━━━━━ Dataset ━━━━━

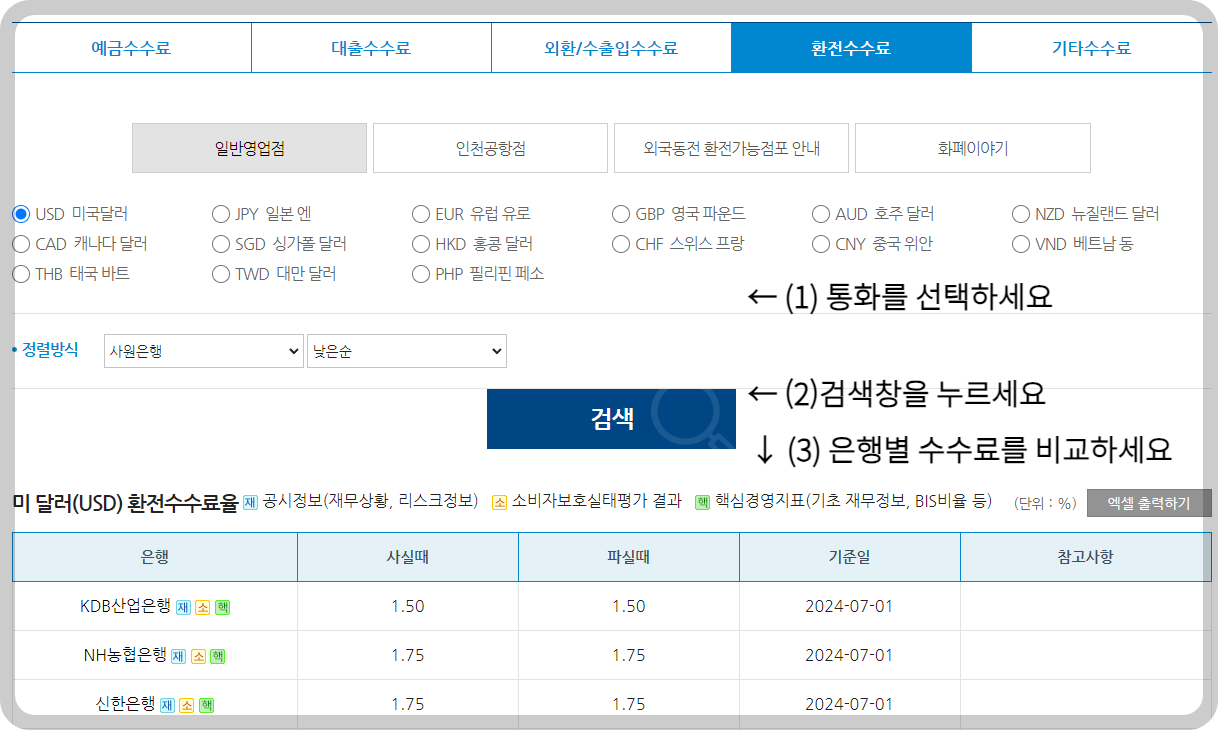Click the 핵 badge next to 신한은행

[x=207, y=704]
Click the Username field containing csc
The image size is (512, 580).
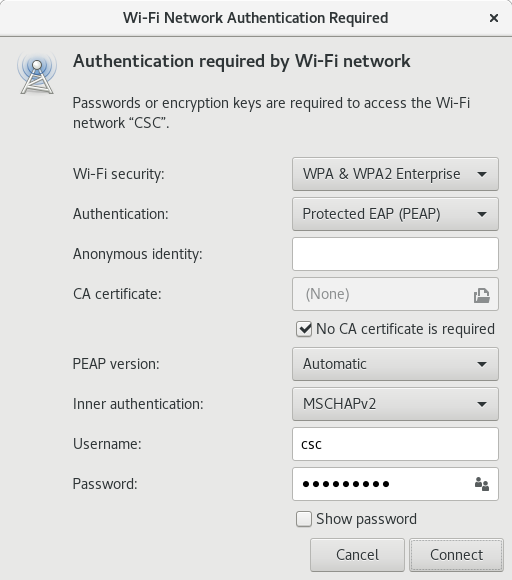coord(395,444)
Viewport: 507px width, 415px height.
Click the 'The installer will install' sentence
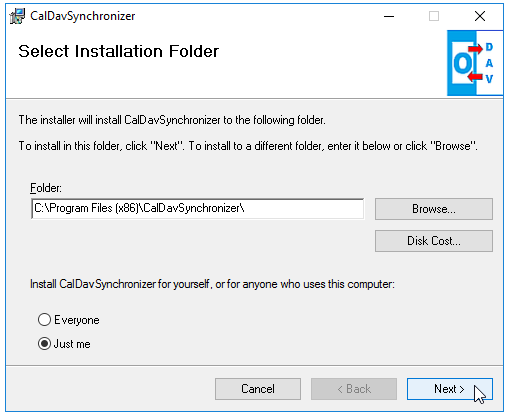coord(172,120)
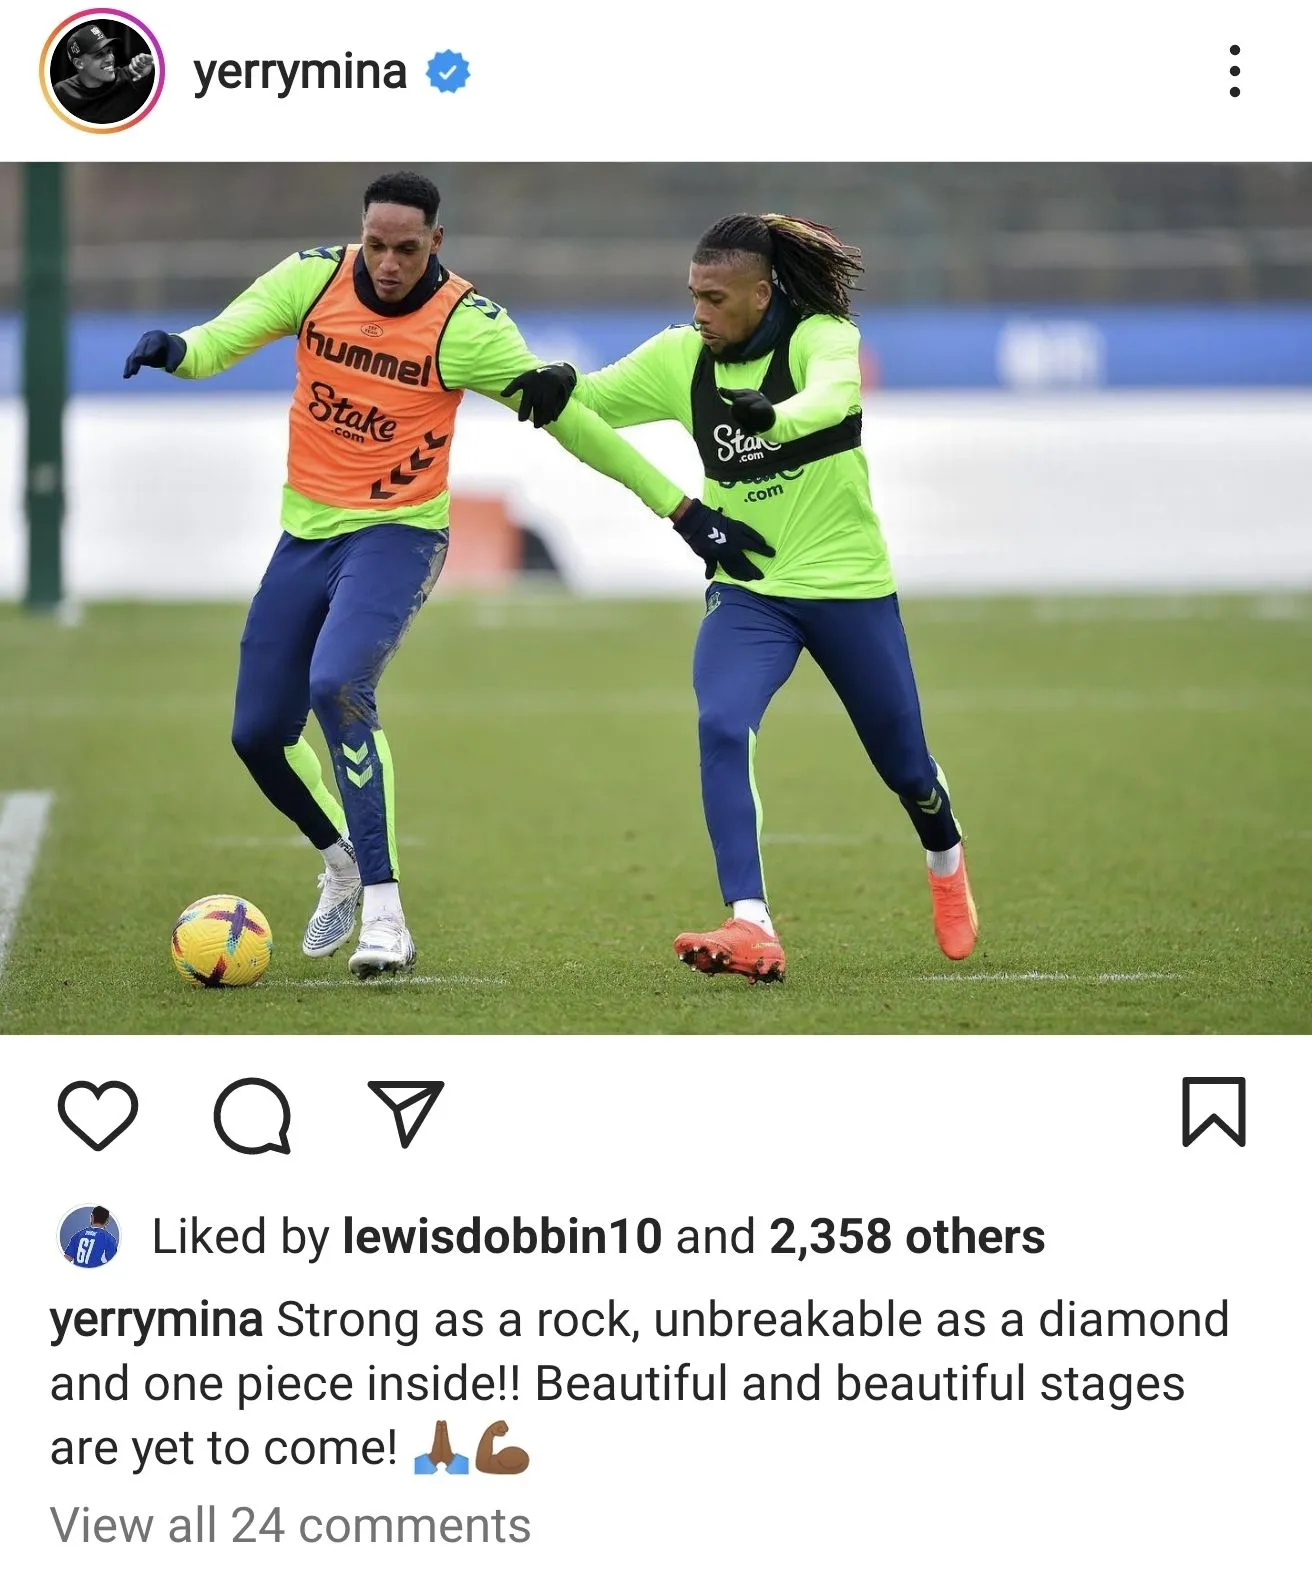Save the post with the bookmark icon
This screenshot has width=1312, height=1573.
pyautogui.click(x=1214, y=1111)
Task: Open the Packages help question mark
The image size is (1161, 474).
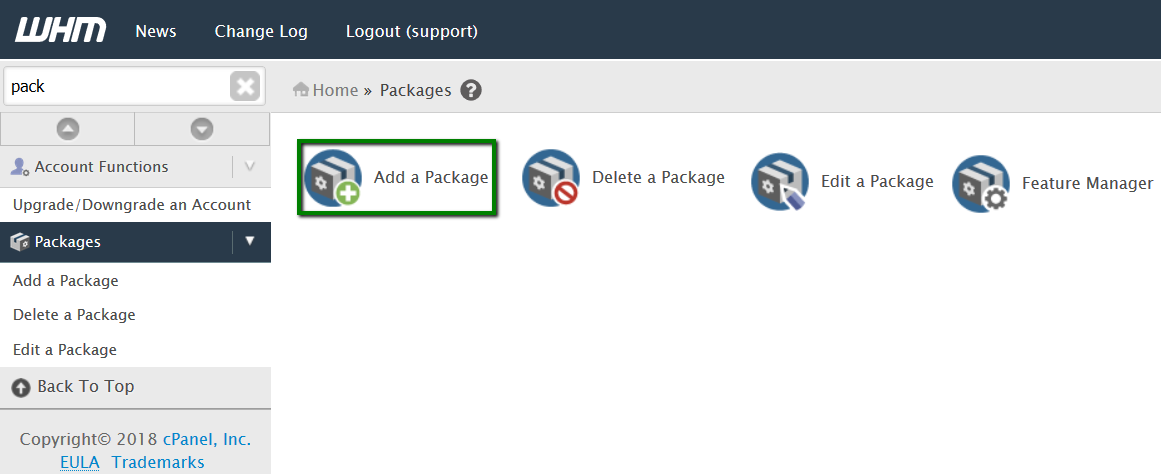Action: pos(471,90)

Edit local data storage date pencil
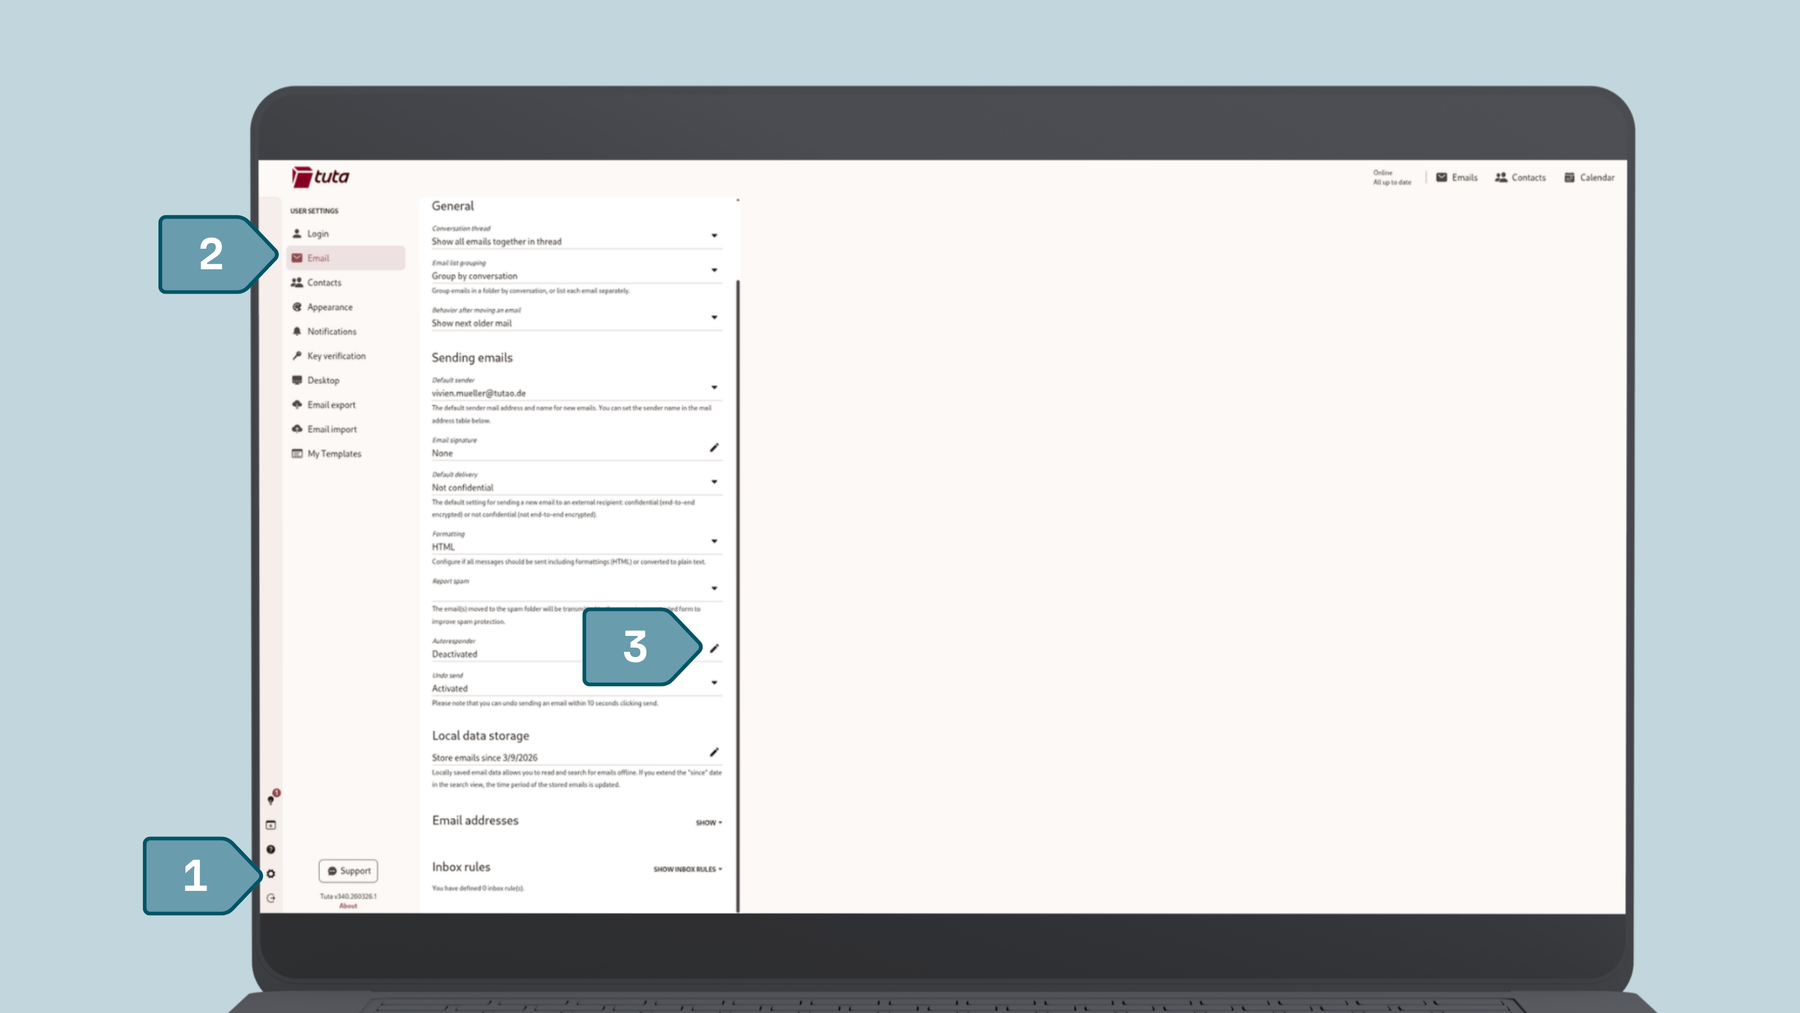pyautogui.click(x=714, y=752)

━━━━━

→ **Your objective**
Transcribe nothing but the lines from the one containing "The image size is (512, 580)." through the final line of the records, exactly as written and without pictures.

→ **Written solution**
The image size is (512, 580).
coord(395,444)
Viewport: 507px width, 415px height.
Click the 'The installer will install' sentence
coord(172,120)
Save the post with the bookmark icon
This screenshot has width=1312, height=1573.
pyautogui.click(x=1214, y=1111)
Task: Open the Packages help question mark
The image size is (1161, 474).
Action: pos(471,90)

Edit local data storage date pencil
pyautogui.click(x=714, y=752)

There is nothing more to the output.